May be this is a basic question or a basic idea behind this.

Why can't HasTable use actual memory address of the Key as Hash? Or Hash the address of the key and use it?

I saw some posts saying the default hashCode() of the key (object) is actually the Memory address of the object, which I think is not correct.

And I read in a post that says, the bucket address is actually hash % number of existing buckets? This is not correct either.

Can someone clarify?


Solution

  • If a class does not override hashCode(), and just inherits the default implementation from java.lang.Object, then in a typical JVM, its hashCode(), really will be, more or less, an internal pointer to it. (Obviously that's not the whole story, because the return-type of hashCode() is int, which wouldn't accommodate 64-bit JVMs; and these aren't real pointers to physical memory locations, firstly because the OS handles the mapping from virtual addresses to physical ones, and secondly because, even if the JVM handled that, garbage-collectors can move an object from one heap to another without affecting its hashCode().

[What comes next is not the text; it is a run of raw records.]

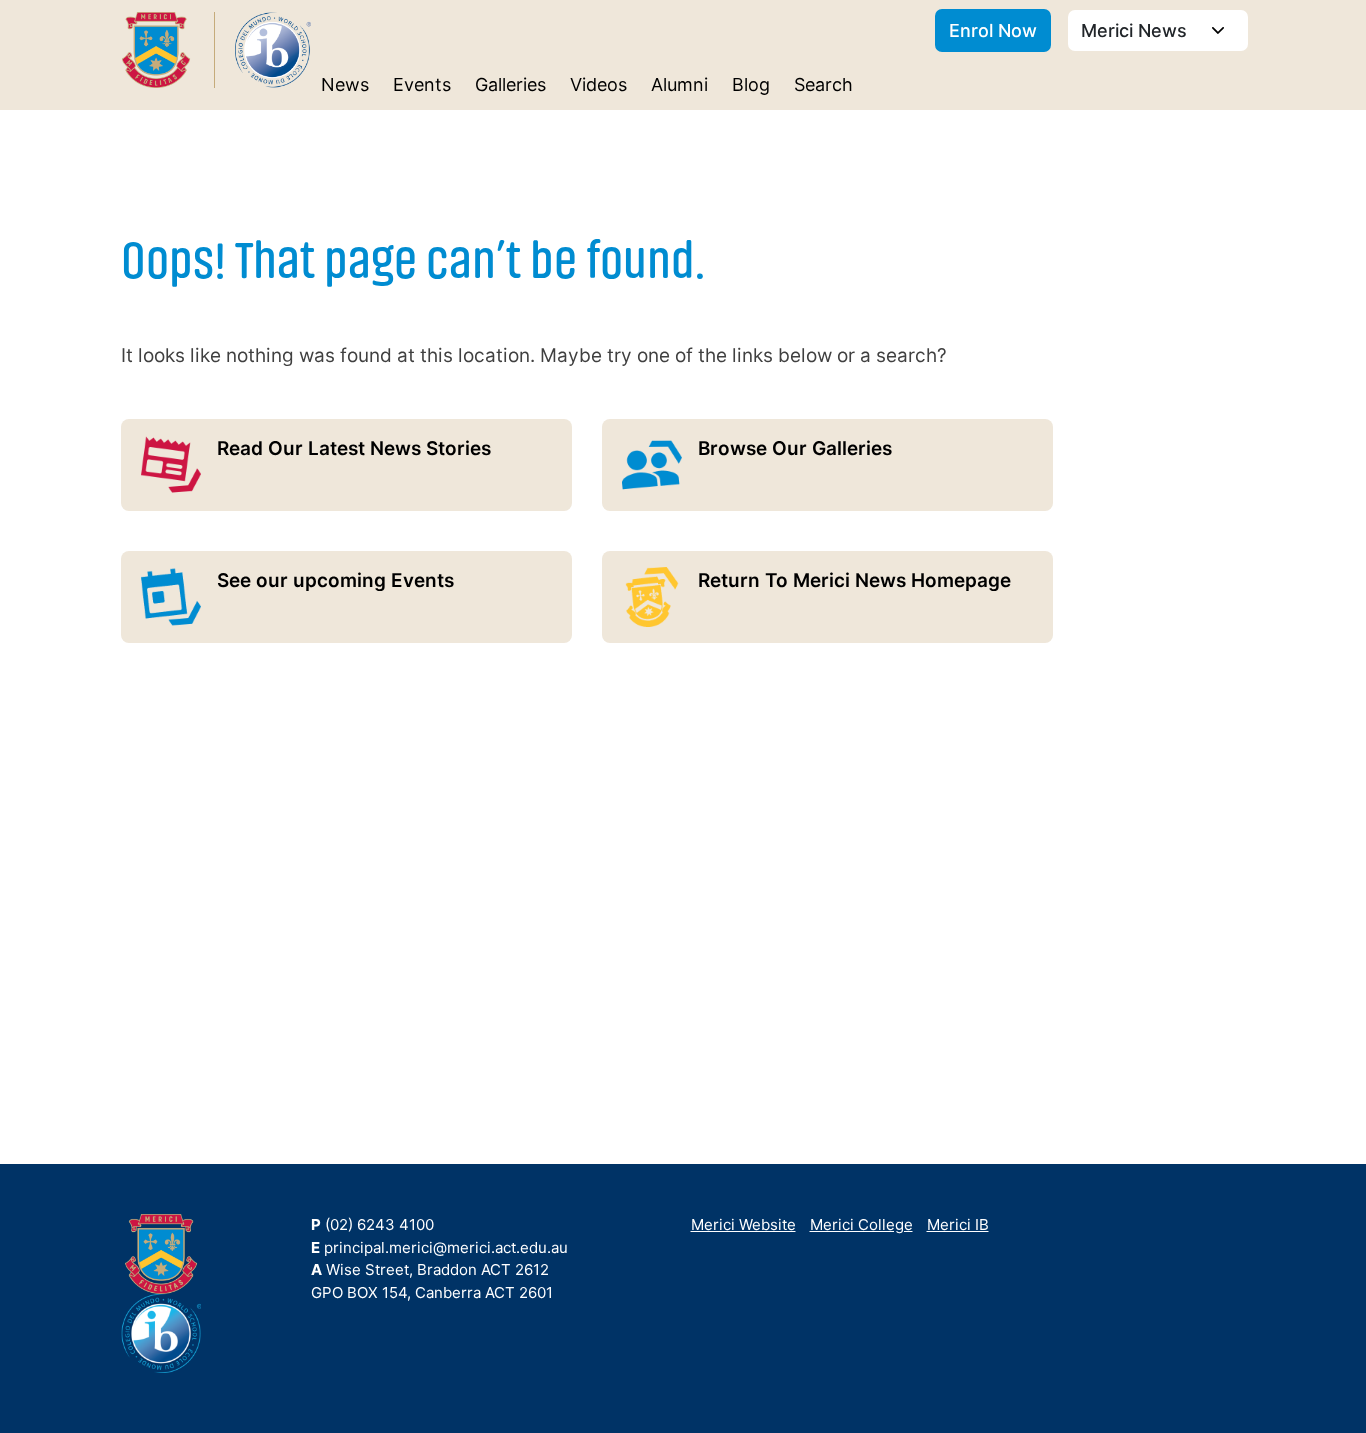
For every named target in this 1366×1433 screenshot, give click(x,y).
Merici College (861, 1224)
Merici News (1136, 30)
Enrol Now (993, 30)
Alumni (679, 84)
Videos (598, 84)
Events (422, 84)
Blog (751, 84)
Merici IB (958, 1224)
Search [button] (823, 84)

But still, "internal memory address" is a good first approximation.)

    The reason that most JDK classes override hashCode() is that we always want hashCode() to be "compatible" with equals(); that is, if a.equals(b), then we want a.hashCode() == b.hashCode(). (This makes sense when you consider that you generally don't want — for example — a Map<String, Object> to have two different "abc" entries just because the keys are two different String instances. And generally you'd want to be able to look up an entry by typing map.get("abc"), rather than needing to have the original instance of the key handy. If two keys are equal, then we usually want them to be treated as equal.)

    If you really want pointer-equality in your map, you can use the java.util.IdentityHashMap class.